选定文本 —
◇ ◇ ◇ ◇ ◇ ◇ ◇

大阪の思い出 part-3

呼⋯⋯ I took a deep breath.

就躺在床上放空,眼睛望著天花。這是第多少個寂寞的晚上?

房間中寧靜得只有自己的心跳跟呼吸聲。

很多人進入酒店房前都有叩門的習慣,而我就從來不會。以前我的想法有點霸氣,我覺得我才是付錢的/ 辛勞整天後的,總之 i got the fully right to stay here,如果有鬼,是不是應該它求我讓它進來的啊?到後來,我也有點好奇到底鬼是長怎樣的,是半透明的,還是鬼修女的那樣?有人說,遇到 the right person 跟撞鬼一樣,都是要靠點緣份跟運氣。結果多年來,我還是沒有這種緣份。

我望著天花,幻想著長髮女鬼爬出來、牆邊滲血的情節⋯⋯

BUZZ BUZZ BUZZzz… 被突如其來的電話震動聲嚇得整個彈起。

是由一個陌生號碼打入的 whatsapp call。

「Hello?喂?喂??⋯⋯」對方掛了線。

◇ ◇ ◇ ◇ ◇ ◇ ◇

提供数据 —
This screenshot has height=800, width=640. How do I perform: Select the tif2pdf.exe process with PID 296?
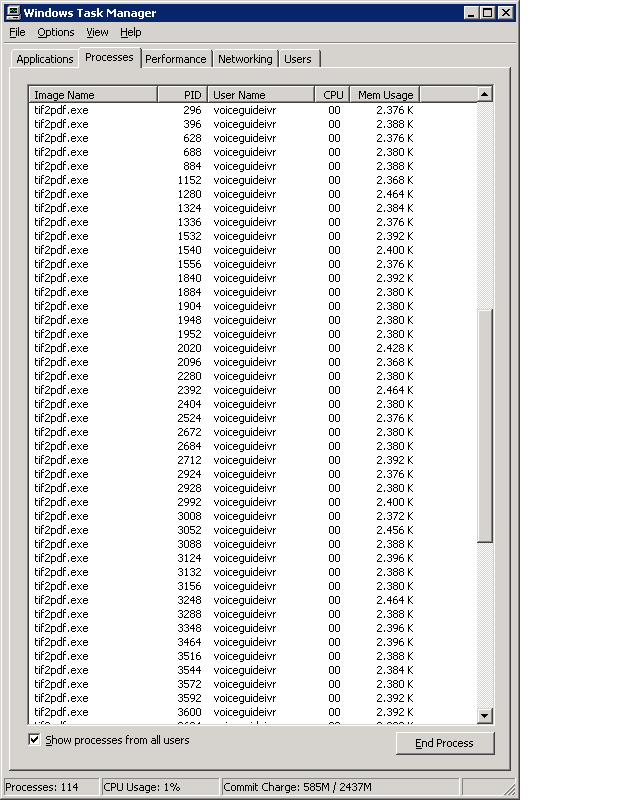pyautogui.click(x=61, y=110)
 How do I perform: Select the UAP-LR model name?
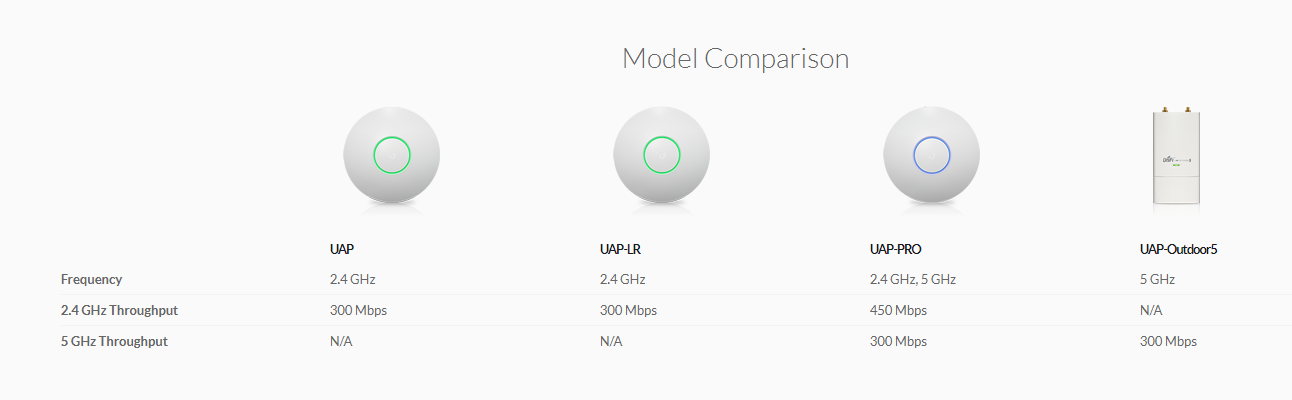(620, 249)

◇ ◇ ◇ ◇ ◇ ◇ ◇

任务说明 — 将上面那篇大阪回忆的文本从头到尾逐字抄写出来，标点与中英混排均保持原样。

任务解答 —
大阪の思い出 part-3

呼⋯⋯ I took a deep breath.

就躺在床上放空,眼睛望著天花。這是第多少個寂寞的晚上?

房間中寧靜得只有自己的心跳跟呼吸聲。

很多人進入酒店房前都有叩門的習慣,而我就從來不會。以前我的想法有點霸氣,我覺得我才是付錢的/ 辛勞整天後的,總之 i got the fully right to stay here,如果有鬼,是不是應該它求我讓它進來的啊?到後來,我也有點好奇到底鬼是長怎樣的,是半透明的,還是鬼修女的那樣?有人說,遇到 the right person 跟撞鬼一樣,都是要靠點緣份跟運氣。結果多年來,我還是沒有這種緣份。

我望著天花,幻想著長髮女鬼爬出來、牆邊滲血的情節⋯⋯

BUZZ BUZZ BUZZzz… 被突如其來的電話震動聲嚇得整個彈起。

是由一個陌生號碼打入的 whatsapp call。

「Hello?喂?喂??⋯⋯」對方掛了線。